■ **Description of the task**
Should any entry seem unclear, still set it down exactly as given, along with all the others.

■ **Records for processing**
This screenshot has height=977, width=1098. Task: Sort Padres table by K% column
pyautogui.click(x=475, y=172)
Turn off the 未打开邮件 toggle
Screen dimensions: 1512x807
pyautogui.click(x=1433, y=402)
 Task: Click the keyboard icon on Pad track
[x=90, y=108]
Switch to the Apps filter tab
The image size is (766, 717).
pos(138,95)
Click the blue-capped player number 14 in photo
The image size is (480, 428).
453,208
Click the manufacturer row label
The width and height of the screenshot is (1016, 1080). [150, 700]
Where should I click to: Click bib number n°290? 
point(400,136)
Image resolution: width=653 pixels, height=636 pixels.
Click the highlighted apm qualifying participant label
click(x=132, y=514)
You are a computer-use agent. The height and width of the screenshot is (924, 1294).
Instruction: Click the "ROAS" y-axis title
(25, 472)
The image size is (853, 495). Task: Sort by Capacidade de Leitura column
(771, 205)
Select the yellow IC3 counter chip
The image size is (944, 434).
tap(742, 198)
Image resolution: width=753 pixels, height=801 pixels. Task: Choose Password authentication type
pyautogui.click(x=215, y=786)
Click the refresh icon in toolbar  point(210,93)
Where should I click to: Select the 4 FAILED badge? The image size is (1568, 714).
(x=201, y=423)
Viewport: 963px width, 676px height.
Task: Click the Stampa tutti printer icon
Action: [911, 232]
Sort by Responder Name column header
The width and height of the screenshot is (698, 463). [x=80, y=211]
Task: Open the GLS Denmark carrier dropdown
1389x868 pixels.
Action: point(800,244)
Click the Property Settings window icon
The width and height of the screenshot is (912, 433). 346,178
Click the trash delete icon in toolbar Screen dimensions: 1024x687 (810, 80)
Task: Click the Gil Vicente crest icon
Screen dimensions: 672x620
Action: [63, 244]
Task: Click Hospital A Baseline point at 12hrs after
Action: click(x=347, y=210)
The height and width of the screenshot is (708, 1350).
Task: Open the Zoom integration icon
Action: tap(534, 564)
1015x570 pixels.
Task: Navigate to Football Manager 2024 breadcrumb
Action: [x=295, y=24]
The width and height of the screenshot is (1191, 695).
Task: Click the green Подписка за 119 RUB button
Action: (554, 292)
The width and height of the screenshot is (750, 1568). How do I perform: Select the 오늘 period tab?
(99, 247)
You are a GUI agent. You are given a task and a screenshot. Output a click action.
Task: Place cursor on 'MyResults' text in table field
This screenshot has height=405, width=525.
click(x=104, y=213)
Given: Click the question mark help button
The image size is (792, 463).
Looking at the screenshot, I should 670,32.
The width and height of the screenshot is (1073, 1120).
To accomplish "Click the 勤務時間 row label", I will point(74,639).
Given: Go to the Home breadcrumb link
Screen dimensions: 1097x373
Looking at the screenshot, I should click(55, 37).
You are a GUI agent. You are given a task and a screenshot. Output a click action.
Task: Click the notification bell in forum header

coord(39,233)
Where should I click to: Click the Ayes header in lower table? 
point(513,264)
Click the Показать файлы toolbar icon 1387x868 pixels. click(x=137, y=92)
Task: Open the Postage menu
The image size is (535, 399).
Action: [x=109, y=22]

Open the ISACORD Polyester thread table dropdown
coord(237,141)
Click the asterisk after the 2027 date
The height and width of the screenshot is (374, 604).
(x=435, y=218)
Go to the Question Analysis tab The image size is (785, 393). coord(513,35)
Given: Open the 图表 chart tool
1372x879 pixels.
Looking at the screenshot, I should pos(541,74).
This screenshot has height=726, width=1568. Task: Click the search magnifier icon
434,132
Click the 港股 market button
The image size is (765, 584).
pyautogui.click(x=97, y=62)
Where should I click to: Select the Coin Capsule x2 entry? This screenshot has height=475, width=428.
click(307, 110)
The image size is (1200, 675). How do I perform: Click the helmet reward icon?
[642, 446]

■ **Result for this task**
This screenshot has height=977, width=1098. Task: Sort Padres table by K% column
pyautogui.click(x=475, y=172)
Turn off the 未打开邮件 toggle
Screen dimensions: 1512x807
pyautogui.click(x=1433, y=402)
 Task: Click the keyboard icon on Pad track
[x=90, y=108]
Switch to the Apps filter tab
The image size is (766, 717).
pos(138,95)
Click the blue-capped player number 14 in photo
The image size is (480, 428).
453,208
Click the manufacturer row label
The width and height of the screenshot is (1016, 1080). [150, 700]
Where should I click to: Click bib number n°290? 
point(400,136)
Image resolution: width=653 pixels, height=636 pixels.
Click the highlighted apm qualifying participant label
click(x=132, y=514)
You are a computer-use agent. The height and width of the screenshot is (924, 1294).
Instruction: Click the "ROAS" y-axis title
(25, 472)
The image size is (853, 495). Task: Sort by Capacidade de Leitura column
(771, 205)
Select the yellow IC3 counter chip
The image size is (944, 434).
tap(742, 198)
Image resolution: width=753 pixels, height=801 pixels. Task: Choose Password authentication type
pyautogui.click(x=215, y=786)
Click the refresh icon in toolbar  point(210,93)
Where should I click to: Select the 4 FAILED badge? The image size is (1568, 714).
(x=201, y=423)
Viewport: 963px width, 676px height.
Task: Click the Stampa tutti printer icon
Action: [911, 232]
Sort by Responder Name column header
The width and height of the screenshot is (698, 463). [x=80, y=211]
Task: Open the GLS Denmark carrier dropdown
1389x868 pixels.
Action: point(800,244)
Click the Property Settings window icon
The width and height of the screenshot is (912, 433). 346,178
Click the trash delete icon in toolbar Screen dimensions: 1024x687 (810, 80)
Task: Click the Gil Vicente crest icon
Screen dimensions: 672x620
Action: [63, 244]
Task: Click Hospital A Baseline point at 12hrs after
Action: click(x=347, y=210)
The height and width of the screenshot is (708, 1350).
Task: Open the Zoom integration icon
Action: tap(534, 564)
1015x570 pixels.
Task: Navigate to Football Manager 2024 breadcrumb
Action: [x=295, y=24]
The width and height of the screenshot is (1191, 695).
Task: Click the green Подписка за 119 RUB button
Action: (554, 292)
The width and height of the screenshot is (750, 1568). How do I perform: Select the 오늘 period tab?
(99, 247)
You are a GUI agent. You are given a task and a screenshot. Output a click action.
Task: Place cursor on 'MyResults' text in table field
This screenshot has height=405, width=525.
click(x=104, y=213)
Given: Click the question mark help button
The image size is (792, 463).
Looking at the screenshot, I should 670,32.
The width and height of the screenshot is (1073, 1120).
To accomplish "Click the 勤務時間 row label", I will point(74,639).
Given: Go to the Home breadcrumb link
Screen dimensions: 1097x373
Looking at the screenshot, I should click(55, 37).
You are a GUI agent. You are given a task and a screenshot. Output a click action.
Task: Click the notification bell in forum header

coord(39,233)
Where should I click to: Click the Ayes header in lower table? 
point(513,264)
Click the Показать файлы toolbar icon 1387x868 pixels. click(x=137, y=92)
Task: Open the Postage menu
The image size is (535, 399).
Action: [x=109, y=22]

Open the ISACORD Polyester thread table dropdown
coord(237,141)
Click the asterisk after the 2027 date
The height and width of the screenshot is (374, 604).
(x=435, y=218)
Go to the Question Analysis tab The image size is (785, 393). coord(513,35)
Given: Open the 图表 chart tool
1372x879 pixels.
Looking at the screenshot, I should pos(541,74).
This screenshot has height=726, width=1568. Task: Click the search magnifier icon
434,132
Click the 港股 market button
The image size is (765, 584).
pyautogui.click(x=97, y=62)
Where should I click to: Select the Coin Capsule x2 entry? This screenshot has height=475, width=428.
click(307, 110)
The image size is (1200, 675). How do I perform: Click the helmet reward icon?
[642, 446]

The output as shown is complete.